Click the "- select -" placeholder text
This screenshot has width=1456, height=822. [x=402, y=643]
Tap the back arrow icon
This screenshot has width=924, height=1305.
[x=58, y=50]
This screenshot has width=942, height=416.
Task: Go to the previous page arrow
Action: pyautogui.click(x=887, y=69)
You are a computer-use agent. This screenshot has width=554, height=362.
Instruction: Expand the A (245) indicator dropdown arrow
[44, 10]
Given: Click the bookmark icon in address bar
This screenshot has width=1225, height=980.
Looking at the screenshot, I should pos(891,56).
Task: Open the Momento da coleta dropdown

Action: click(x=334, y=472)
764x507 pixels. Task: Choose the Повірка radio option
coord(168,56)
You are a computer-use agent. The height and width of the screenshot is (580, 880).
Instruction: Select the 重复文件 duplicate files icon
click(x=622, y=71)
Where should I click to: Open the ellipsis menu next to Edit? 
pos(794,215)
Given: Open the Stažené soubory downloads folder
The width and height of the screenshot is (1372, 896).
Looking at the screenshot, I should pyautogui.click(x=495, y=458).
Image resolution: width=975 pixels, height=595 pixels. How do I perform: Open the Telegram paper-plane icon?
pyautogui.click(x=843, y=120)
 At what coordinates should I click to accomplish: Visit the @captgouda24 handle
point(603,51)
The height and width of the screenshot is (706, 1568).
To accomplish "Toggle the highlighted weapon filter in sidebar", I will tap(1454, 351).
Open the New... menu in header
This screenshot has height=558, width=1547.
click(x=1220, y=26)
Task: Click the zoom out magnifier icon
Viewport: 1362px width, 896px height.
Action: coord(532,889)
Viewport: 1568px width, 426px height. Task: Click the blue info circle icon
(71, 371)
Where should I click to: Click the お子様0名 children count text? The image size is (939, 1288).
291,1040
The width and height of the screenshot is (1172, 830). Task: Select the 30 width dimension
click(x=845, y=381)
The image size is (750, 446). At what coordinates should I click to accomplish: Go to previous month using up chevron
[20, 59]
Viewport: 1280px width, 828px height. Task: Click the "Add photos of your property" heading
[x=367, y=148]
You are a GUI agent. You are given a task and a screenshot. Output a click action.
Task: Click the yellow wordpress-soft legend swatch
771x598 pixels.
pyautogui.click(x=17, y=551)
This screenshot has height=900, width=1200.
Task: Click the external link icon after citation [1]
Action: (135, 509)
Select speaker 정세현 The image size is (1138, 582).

__What is needed__: Output each line of the material above. Nothing should differ from the original.

__Response area__:
Click the "- select -" placeholder text
This screenshot has width=1456, height=822. [x=402, y=643]
Tap the back arrow icon
This screenshot has width=924, height=1305.
[x=58, y=50]
This screenshot has width=942, height=416.
Task: Go to the previous page arrow
Action: pyautogui.click(x=887, y=69)
You are a computer-use agent. This screenshot has width=554, height=362.
Instruction: Expand the A (245) indicator dropdown arrow
[44, 10]
Given: Click the bookmark icon in address bar
This screenshot has width=1225, height=980.
Looking at the screenshot, I should pos(891,56).
Task: Open the Momento da coleta dropdown

Action: click(x=334, y=472)
764x507 pixels. Task: Choose the Повірка radio option
coord(168,56)
You are a computer-use agent. The height and width of the screenshot is (580, 880).
Instruction: Select the 重复文件 duplicate files icon
click(x=622, y=71)
Where should I click to: Open the ellipsis menu next to Edit? 
pos(794,215)
Given: Open the Stažené soubory downloads folder
The width and height of the screenshot is (1372, 896).
Looking at the screenshot, I should pyautogui.click(x=495, y=458).
Image resolution: width=975 pixels, height=595 pixels. How do I perform: Open the Telegram paper-plane icon?
pyautogui.click(x=843, y=120)
 At what coordinates should I click to accomplish: Visit the @captgouda24 handle
point(603,51)
The height and width of the screenshot is (706, 1568).
To accomplish "Toggle the highlighted weapon filter in sidebar", I will tap(1454, 351).
Open the New... menu in header
This screenshot has height=558, width=1547.
click(x=1220, y=26)
Task: Click the zoom out magnifier icon
Viewport: 1362px width, 896px height.
Action: coord(532,889)
Viewport: 1568px width, 426px height. Task: Click the blue info circle icon
(71, 371)
Where should I click to: Click the お子様0名 children count text? The image size is (939, 1288).
291,1040
The width and height of the screenshot is (1172, 830). Task: Select the 30 width dimension
click(x=845, y=381)
The image size is (750, 446). At what coordinates should I click to accomplish: Go to previous month using up chevron
[20, 59]
Viewport: 1280px width, 828px height. Task: Click the "Add photos of your property" heading
[x=367, y=148]
You are a GUI agent. You are given a task and a screenshot. Output a click action.
Task: Click the yellow wordpress-soft legend swatch
771x598 pixels.
pyautogui.click(x=17, y=551)
This screenshot has height=900, width=1200.
Task: Click the external link icon after citation [1]
Action: (135, 509)
Select speaker 정세현 The image size is (1138, 582).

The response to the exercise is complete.